No wait, that’s a different Paul Riley. But even on the sideline in his suit and tie, the 53-year-old native of Liverpool, England, could be mistaken for a scientist. Riley has been coaching for 31 years, and he’s clearly paid attention to his chemistry lessons.
His players enjoy being on his team, and more than a few use the word “lucky” when talking about playing for him. But Riley has no complicated formula for creating positive team chemistry.
“Whether there are 20 players on the roster or four on the roster, we treat everyone the same,” he says. “We value every player and their role in the team is crucial to the group effort. We don’t have a player with 15 goals like (Sky Blue’s) Sam Kerr, we rely on everyone.
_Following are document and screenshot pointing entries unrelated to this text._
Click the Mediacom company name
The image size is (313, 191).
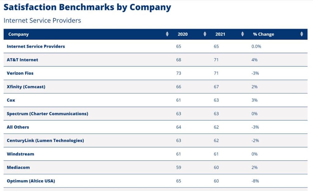tap(18, 167)
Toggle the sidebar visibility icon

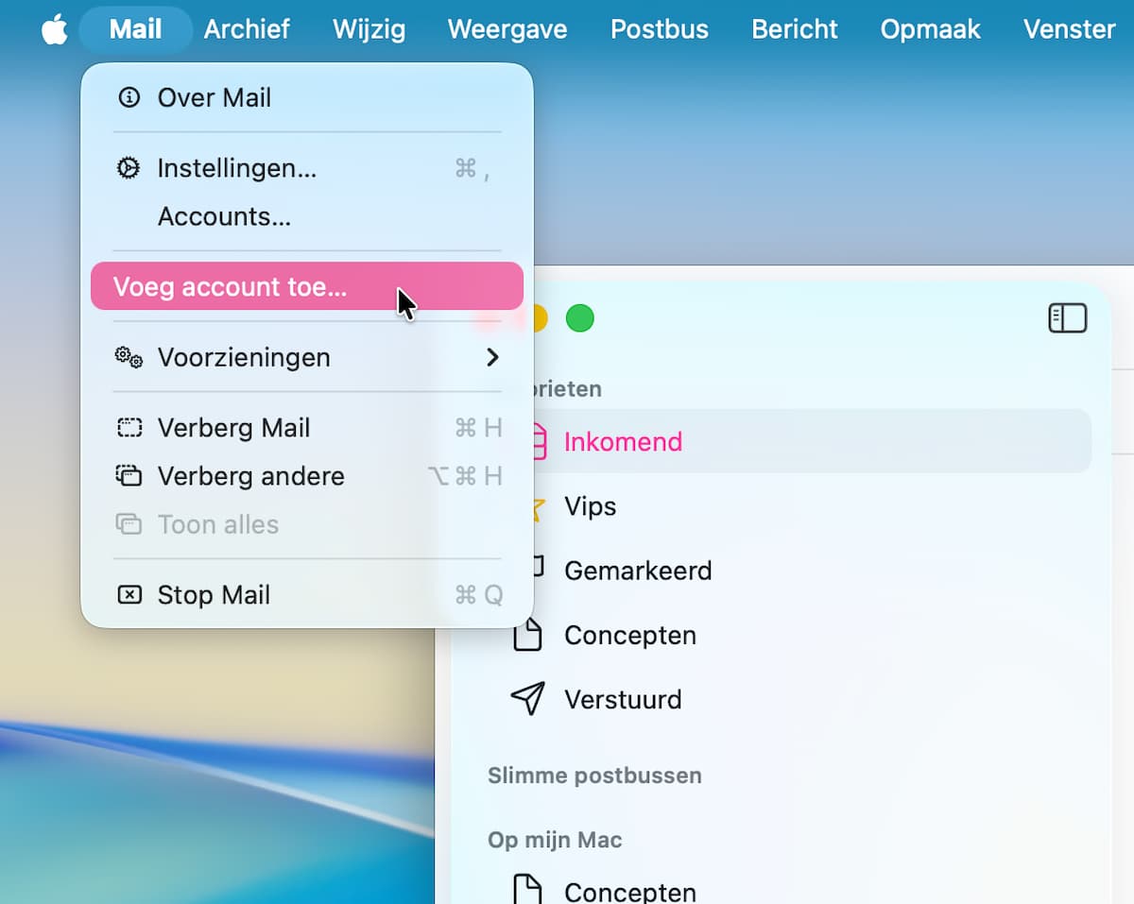coord(1067,318)
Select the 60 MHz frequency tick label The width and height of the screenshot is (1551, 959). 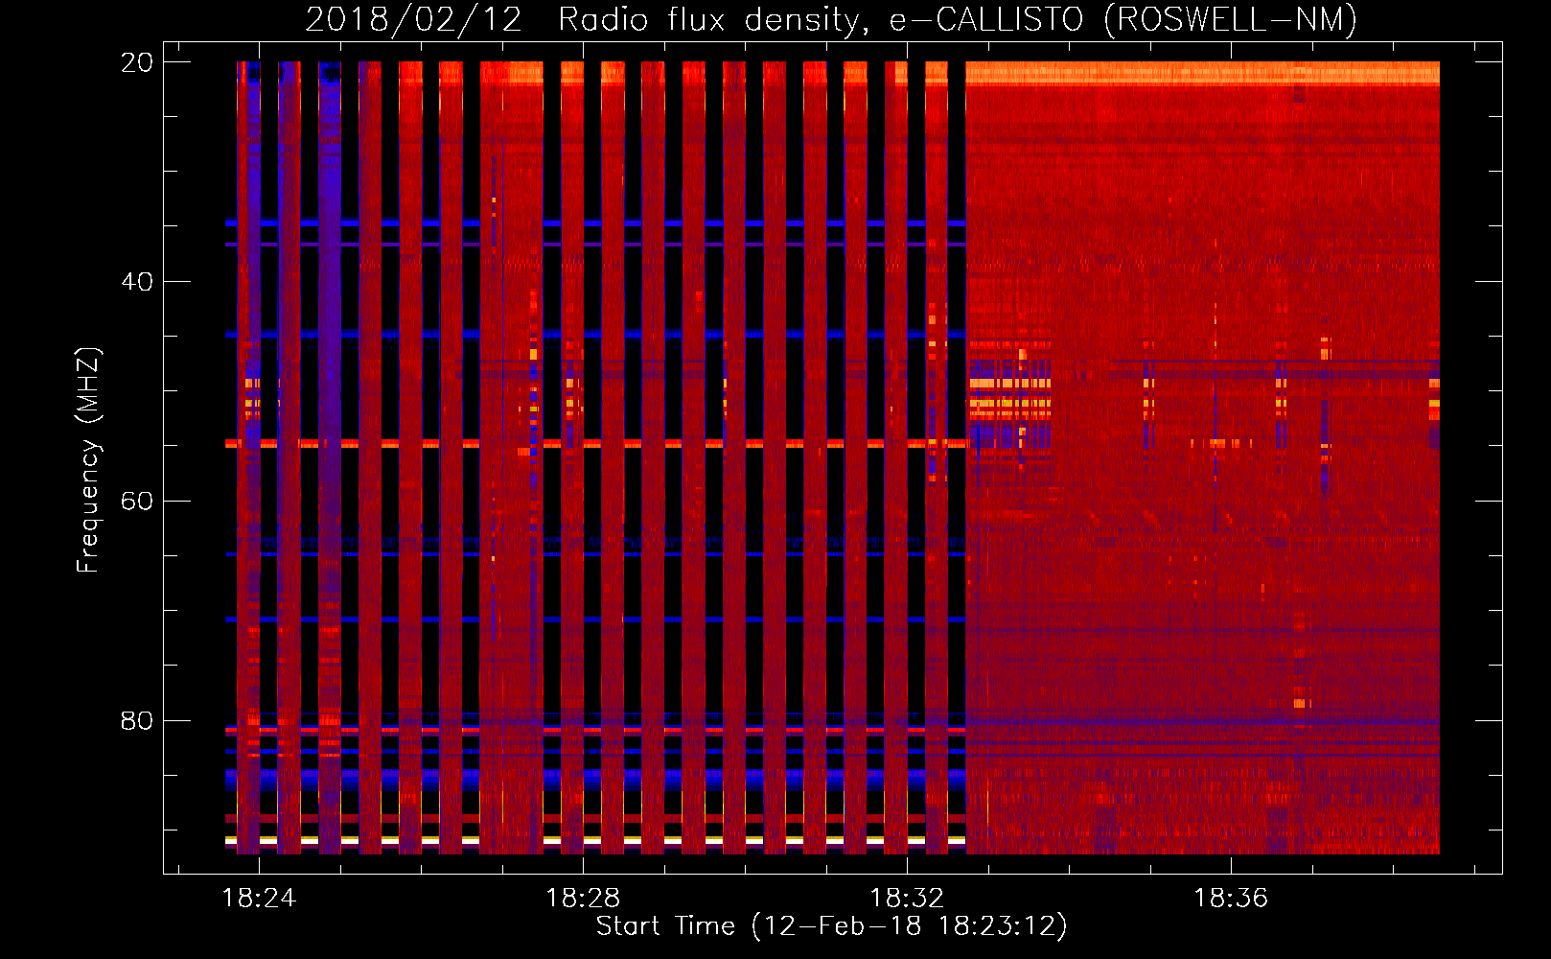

“We talk a lot about our core values – attitude, effort, work, the will to win,” he continues. “The culture of the club is really good. A chameleon changes colors, but the DNA is always the same. The DNA of our group is always the same. They never stop working.”
Leading the Way to Victory
Of course, to have good chemistry, you have to have the right leaders. With Mewis and Abby Erceg, the Courage have leaders with infectious, positive attitudes. But McCall Zerboni, a veteran of seven professional teams in 10 seasons, might be the key piece to the whole thing.
“Everybody adds to [the chemistry], but I think McCall is a huge part of it,” Riley says. “She just wants to get better, and if you have a player at 30 years of age who wants to get better, that’s a brilliant thing for the younger players to see.”
Mewis, who plays alongside Zerboni in the Courage midfield, agrees.
“I feel like the more I get to play with her, the more I’m like, ‘You are just the most amazing person I’ve ever met,’” says Mewis. “I know I will look to the years that I played with her as very important. For me to be able to watch what she does and how she does it, to watch her leadership, to watch how she takes care of her body … it’s just so valuable for me.”
The Courage, while certainly one of the most talented teams in the league, know that talent can only take a team so far. In this case, the whole really is greater than the sum of its parts.
“I haven’t been a part of a team that is this cohesive in a very, very long time,” says Hamilton. “I think it’s something special. And Paul is a phenomenal coach, and I think I’ve grown and learned a ton from him, so I just want to stay in this environment.”
And all of that is why Sam Mewis couldn’t wait to get off the plane and get to training.
“I can’t say it enough — this team is such a special group,” Mewis says. “I love playing for this team.”